Entschlossen kehrte sie zum Fahrstuhl zurück und fuhr wieder hinunter ins Erdgeschoss. Vielleicht konnten Trevor und sie dort weitermachen, wo sie aufgehört hatten: bei dem heißen Kuss …

Als sie in den Club zurückkehrte, hörte sie trotz der Geräuschkulisse sofort Trevors Lachen. Dort saß er an der Bar und unterhielt sich lächelnd mit einer schönen Brünetten im kurzen Kleid!

Fassungslos und wütend zugleich blieb Abby stehen. Gerade eben noch hatte Trevor sie auf der Dachterrasse geküsst, und jetzt verlor er keine Zeit und amüsierte sich mit einer anderen Frau!

Zutiefst enttäuscht verließ sie den Club. Es war ein Fehler gewesen, ihm zu folgen. Eine Beziehung kam für sie nicht infrage, aber ein Mann wie Trevor war für sie ebenfalls tabu. Zum Glück war sie Zeugin der Szene an der Bar gewesen. Es änderte nichts an ihrer Freundschaft, aber jetzt wusste sie, dass er keinen Deut besser war als andere.
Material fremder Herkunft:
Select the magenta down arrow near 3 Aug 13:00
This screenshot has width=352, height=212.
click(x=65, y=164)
Ein Grund mehr, sich von Männern fernzuhalten. Egal, ob sie sich zu schnell in ihre Partnerinnen verliebten oder Frauenhelden waren: Am besten ließ sie sich mit keinem von ihnen ein!

2. KAPITEL

Drei Monate später.

„Was darf ich Ihnen bringen?“

Abby lehnte sich über den Tresen, um trotz der lauten Musik die Bestellung der stark geschminkten Frau zu verstehen. Gewöhnlich war das Swerve mittwochabends nicht so voll, aber die Collegestudenten feierten zurzeit in Scharen das Ende des Semesters.
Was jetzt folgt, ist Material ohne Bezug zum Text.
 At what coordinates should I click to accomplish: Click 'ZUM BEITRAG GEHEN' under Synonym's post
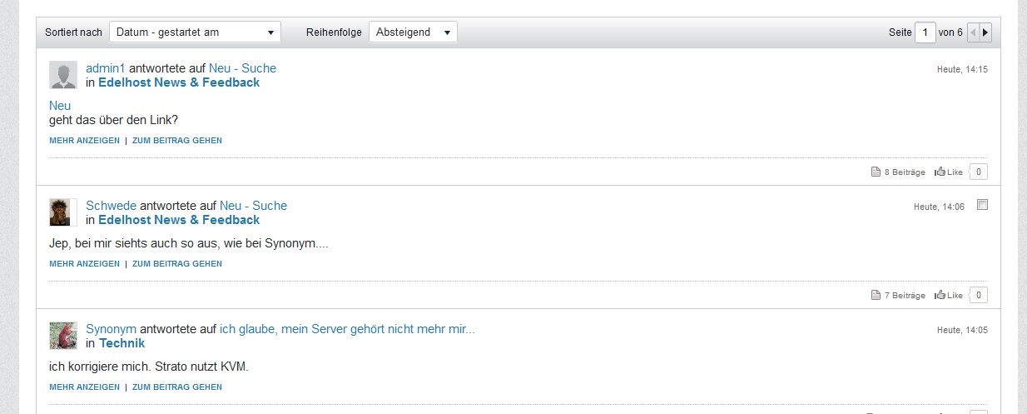coord(176,387)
Die Frau vor ihr hatte das College-Alter schon lange hinter sich. Sie schürzte die roten Lippen. „Ich möchte zwei Orgasmen.“

Abby kannte diesen Cocktail, hatte aber keine Ahnung, wie man ihn zubereitete. „Hey, Trevor“, rief sie ihm am anderen Ende des Tresens zu, „glaubst du, du kannst der Lady hier zwei Orgasmen besorgen?“

Lächelnd stellte Trevor seinen Gästen deren Drinks auf den Tresen und kam zu Abby herüber. „Das schaffe ich bestimmt. Wäre nicht das erste Mal.“

Abby verdrehte die Augen. Natürlich. Die stark geschminkte Blondine war genau Trevors Typ. Und obwohl sie selbst Trevor dazugerufen hatte, empfand sie einen kleinen Stich, als sie ihn mit der Frau flirten sah. Dieses Gefühl hatte sie nicht mehr empfunden, seit sie ihn in Vegas mit der anderen Frau an der Bar gesehen hatte, kurz nachdem er sie auf dem Dach geküsst hatte.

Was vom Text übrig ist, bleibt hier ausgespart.